▸ **Cuplikan Halaman**
/---

MATARAMRADIO.COM, Mataram – Wakil Ketua KPID NTB Andayani, S.E., M.M. mengakui bahwa tantangan KPID ke depan tidaklah ringan dan mudah, tetapi semakin berat dan sulit. Sehingga diperlukan penguatan dan dukungan Pemerintah Daerah yang maksimal dalam penguatan kelembagaan dan anggaran, termasuk perlunya kaderisasi agar KPID periode mendatang dapat diisi figur komisioner yang diharapkan lebih berkompeten dan mengelola KPID lebih baik.
Hal tersebut diungkapkan dalam paparannya sebagai narasumber kedua pada diskusi terbatas Ngopi dan Ngobrol Hangat KPID dan Masa Depan Penyiaran NTB yang digelar Komunitas Tenda Siar NTB bekerjasama dengan Kanal TV Streaming JamaqJamaqTV dan Radio Online Mataram Radio City di Angkringan Leha-Leha Sayang-Sayang Mataram, Sabtu (10/7).
Menurut Andayani, di suatu lembaga negara memang perlu pembaharuan, perlu ada kaderisasi. Karena dengan orang-orang baru, pemikiran-pemikiran baru akan memberi mereka kesempatan untuk berinovasi, makin berkembang dan lain sebagainya. “Mudah-mudahan ke depannya KPID diisi orang-orang yang lebih berkompeten dan membawa KPID lebih baik lagi dan lebih berkualitas,”harapnya.
Namun demikian Andayani menyatakan bahwa Komisioner KPID NTB pada periode sekarang bukan berarti tidak berkompeten. Karena bila diukur dari capaian kinerja dan torehan prestasi, tentu banyak faktor yang harus dilihat.
Pihaknya mengakui, kendala yang dihadapi internal dan eksternal memang tidak mudah. Namun secara kelembagaan, KPID NTB periode awal diakuinya berbeda dibandingkan kondisi saat ini. KPID periode awal, katanya, mendapat dukungan dan fasilitasi lebih dari Pemerintah Daerah, dimana KPID mempunyai sekretariat sendiri layaknya UPT, penganggaran yang besar dan dikelola secara mandiri dan bukan bagian dari OPD tertentu.
Berbeda dengan KPID periode sekarang, dimana sekretariatnya merupakan pembantuan dari Dinas Kominfotik NTB. Hal itu, menurutnya, sebagai implikasi dari kebijakan Pemerintah Pusat pasca terbitnya Peraturan Pemerintah Nomor 18 tahun 2016 tentang Pemerintah Daerah dimana urusan penyiaran bukan lagi urusan wajib atau pilihan bagi Pemerintah Daerah.”Kami dilantik pada April 2018. Ketika berlakunya PP 18 tentang Pemerintahan Daerah. Otomatis urusan penyiaran tidak lagi menjadi urusan wajib atau urusan pilihan bagi Pemerintah Daerah. Jadi tergantung apakah Pemerintah Daerah di Provinsi-Provinsi yang ada di daerah mau menganggarkan atau tidak untuk KPID. Tapi saya rasa karena di satu sisi UU Penyiaran masih berlaku dan di NTB kita bersyukur anggaran kita masuk anggaran hibah yang besarnya Rp 1,5 Miliar ketika itu,”sebutnya.

\---

▸ **Cuplikan Catatan**
/---

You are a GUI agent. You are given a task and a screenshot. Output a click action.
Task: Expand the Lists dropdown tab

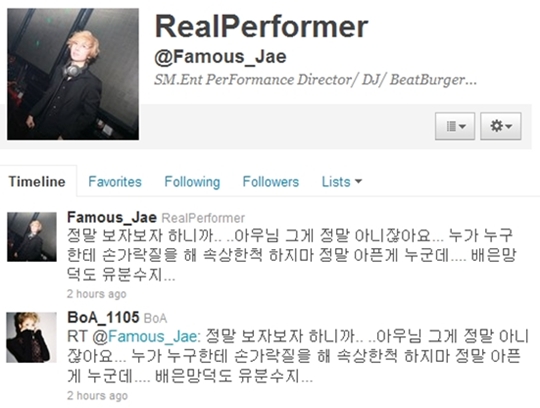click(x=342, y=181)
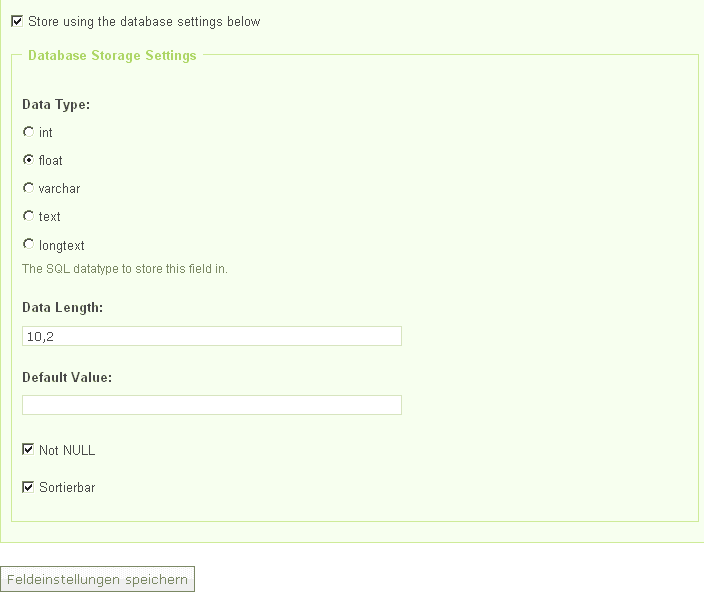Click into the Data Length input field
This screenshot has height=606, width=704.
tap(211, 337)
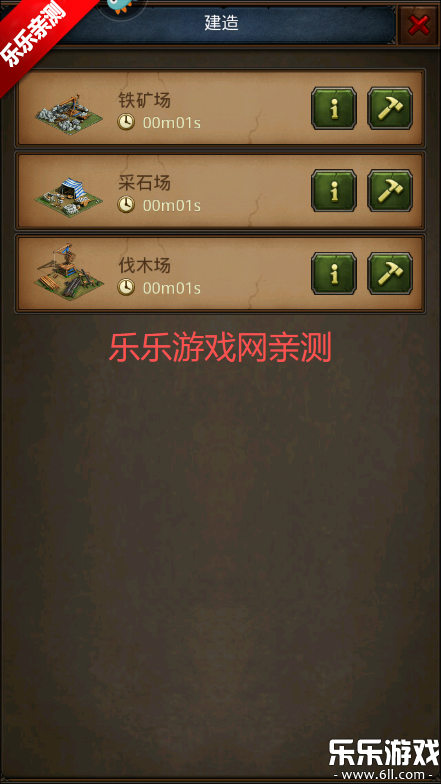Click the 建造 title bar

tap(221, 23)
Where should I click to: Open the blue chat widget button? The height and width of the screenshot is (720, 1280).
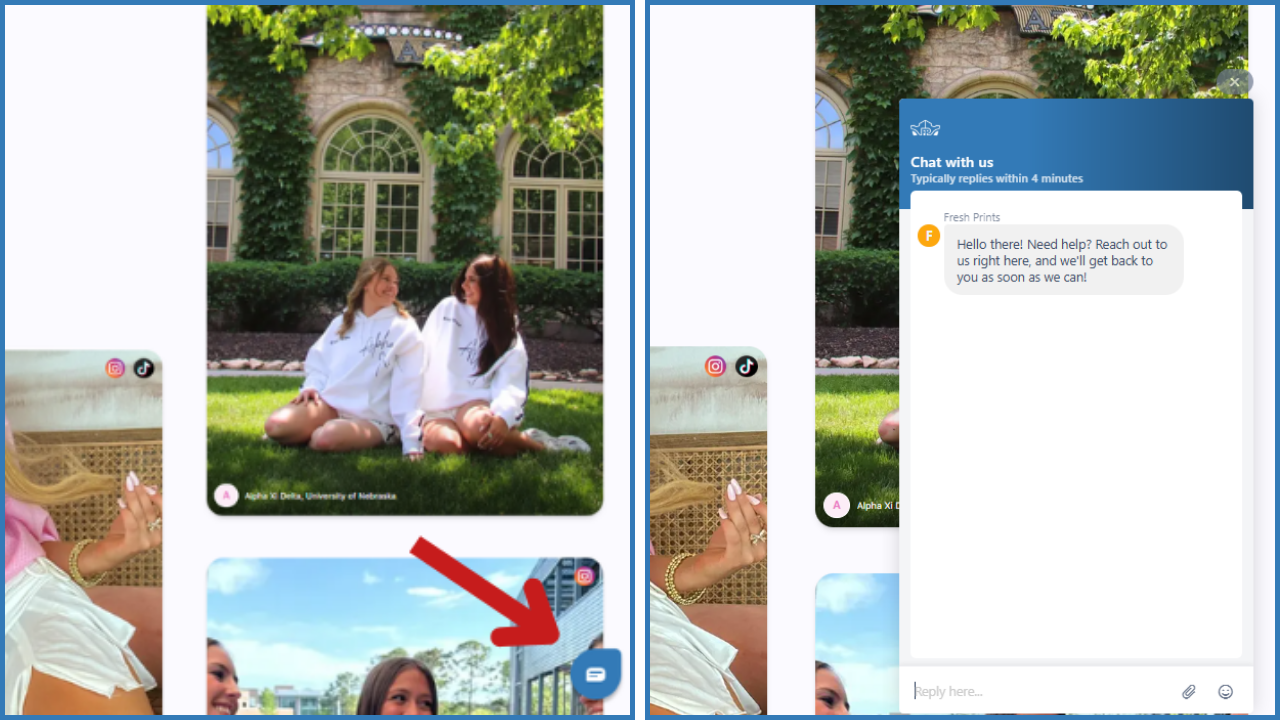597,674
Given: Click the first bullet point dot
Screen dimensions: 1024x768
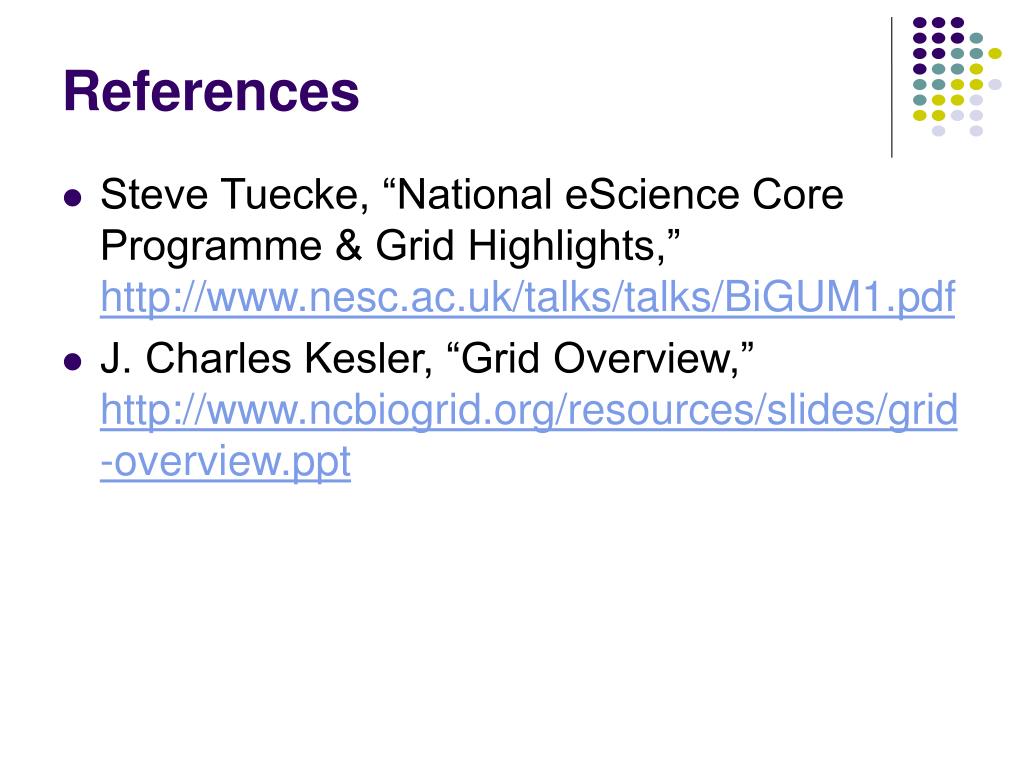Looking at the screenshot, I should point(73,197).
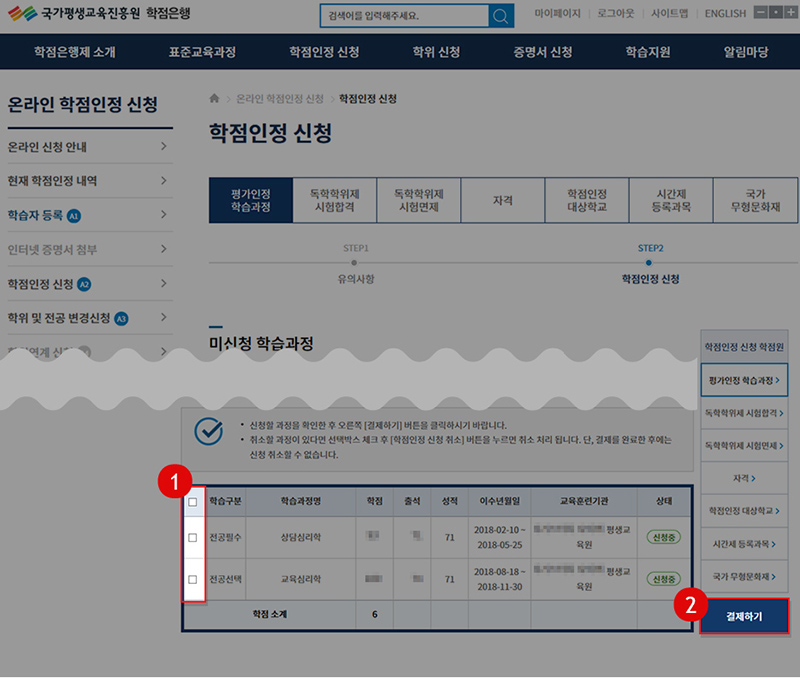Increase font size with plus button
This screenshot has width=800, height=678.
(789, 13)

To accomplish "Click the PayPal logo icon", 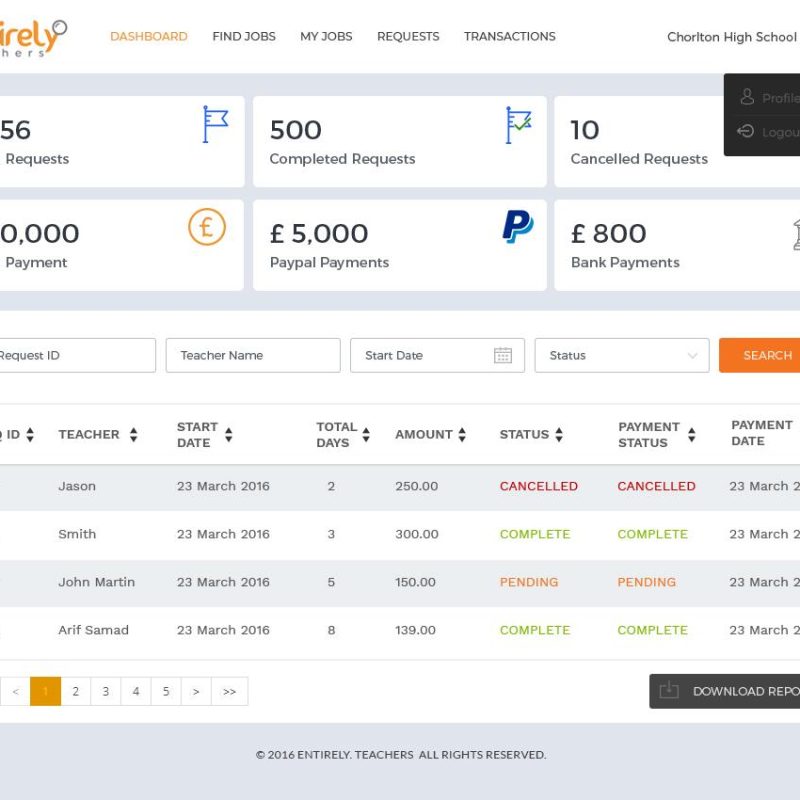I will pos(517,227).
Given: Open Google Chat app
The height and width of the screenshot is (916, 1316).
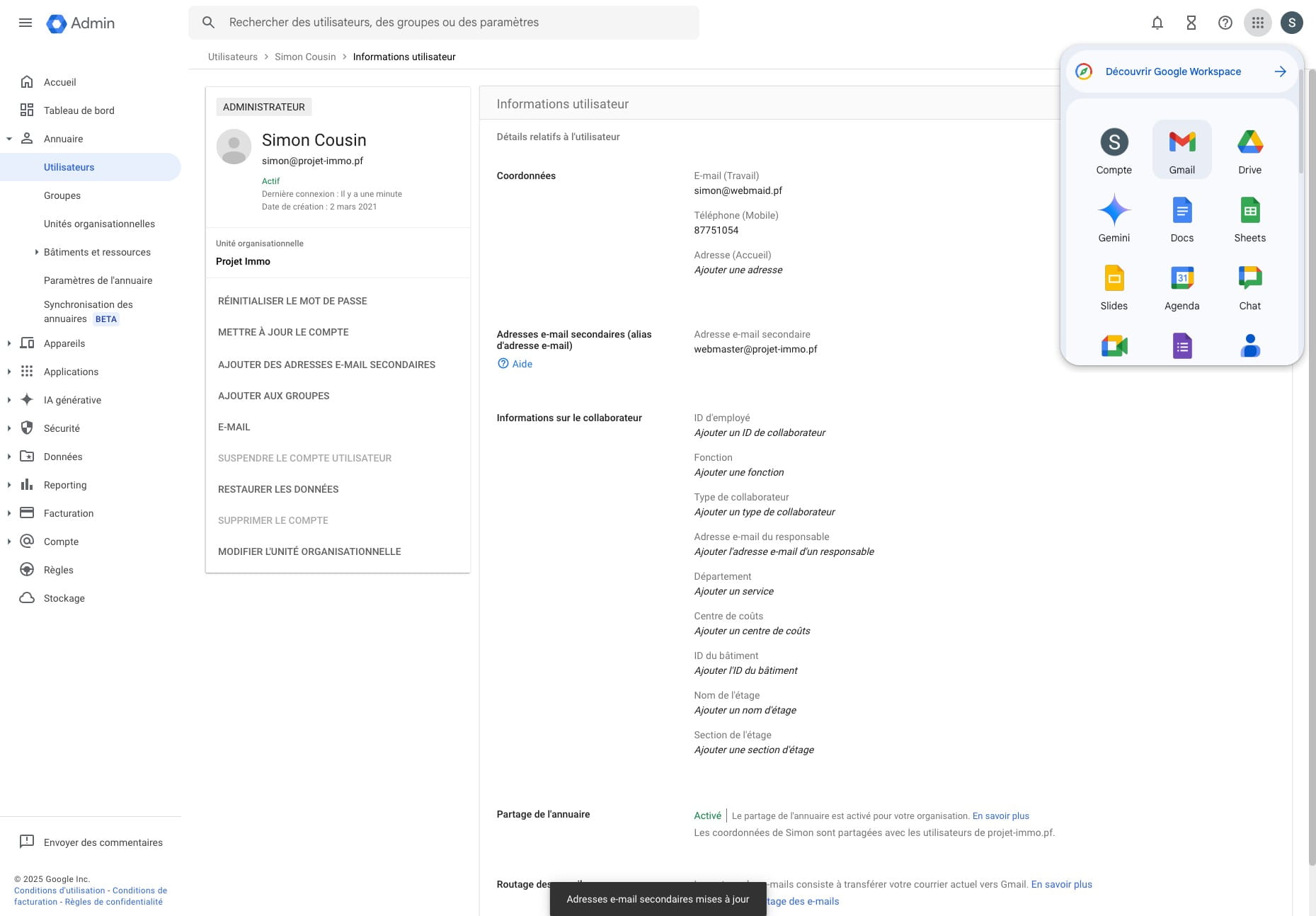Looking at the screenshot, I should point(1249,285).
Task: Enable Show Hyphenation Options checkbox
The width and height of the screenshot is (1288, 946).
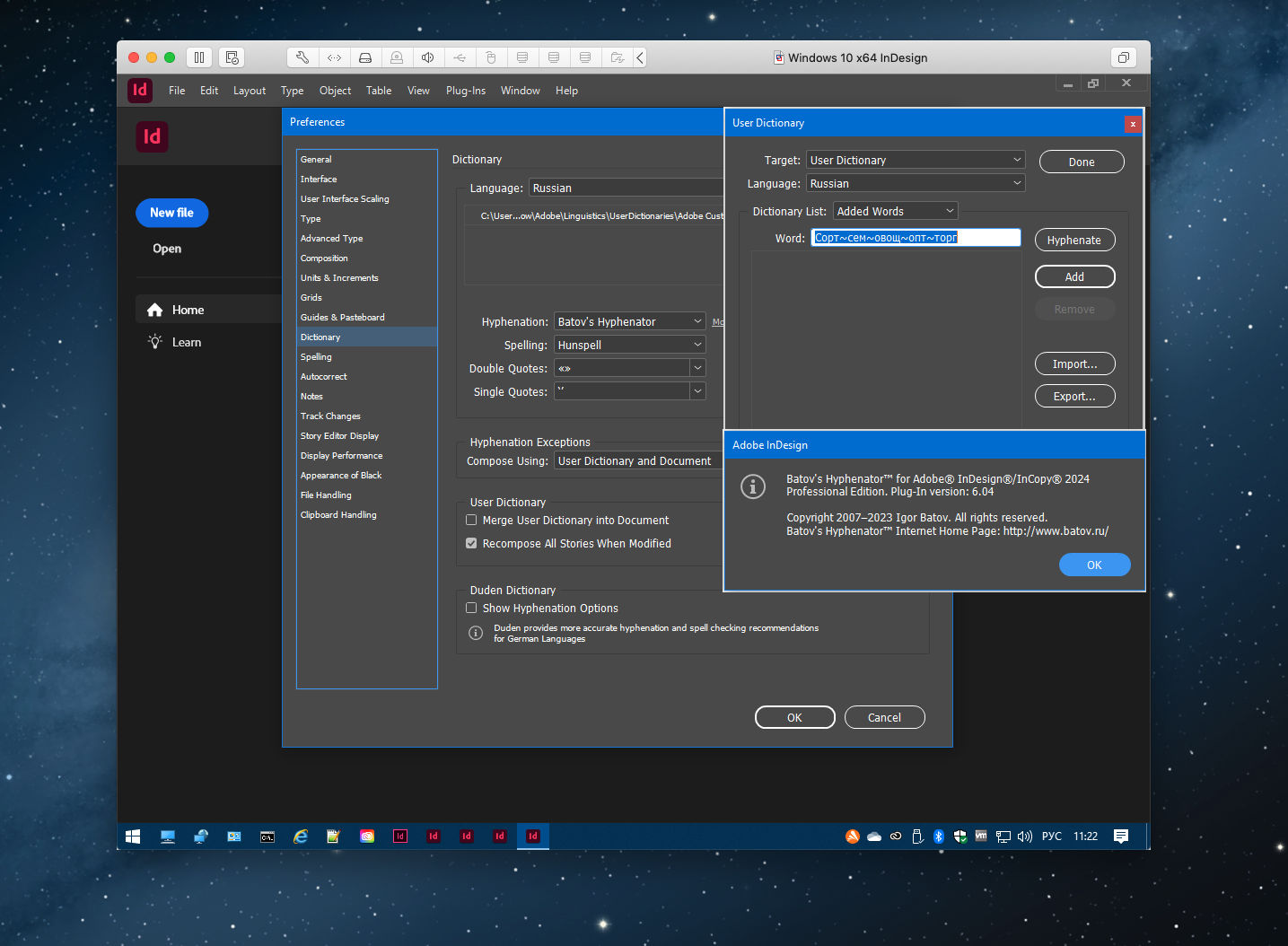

\---

▸ **Daftar Soal**
**A.** Dalam berita tentang KPID NTB, kapan Andayani dan rekan-rekannya dilantik?
**B.** Teruskan berita tentang KPID NTB itu mulai dari kalimat terakhirnya.

▸ **Jawabannya**
**A.** April 2018.

**B.**
Diungkapkannya, dengan kondisi kelembagaan dan pengganggaran yang ada, Andayani dan kawan-kawan tidak lantas patah arang. KPID NTB berusaha melaksanakan beberapa program kegiatan yang punya nilai strategis yang berhubungan dengan peningkatan SDM penyiaran, literasi media dan lain sebagainya.”Tetapi sebenarnya, lebih banyak kami bekerjasama dengan Stakeholder lainnya termasuk dengan Biro Humas NTB yang juga berkontribusi untuk memberikan anggaran kerjasama melalui KPID dengan lembaga penyiaran seluruh NTB untuk melaksanakan kegiatan talkshow,”terangnya.
Di satu sisi, KPID NTB, lanjut Andayani juga di hadapkan pada pilihan dilematis seiring dengan era konvergensi media dan banyaknya bermunculan media baru yang bersiaran berbasis internet sebagai konten kreator.”Kondisi lembaga penyiaran di awal-awal saya di KPID dalam posisi dilematis, karena memang sudah muncul banyak media baru seperti youtuber. Masyarakat lebih cenderung mencari informasi melalui media sosial. Walaupun minat masyarakat untuk menonton TV masih tinggi diatas 75%. Ini artinya, sebenarnya mencari informasi dari lembaga penyiaran radio dan TV masih besar. Di satu sisi, kendala dari kawan-kawan lembaga penyiaran kesulitan mereka melakukan konvergensi. Karena mereka hanya mengandalkan siaran dari studio,”paparnya.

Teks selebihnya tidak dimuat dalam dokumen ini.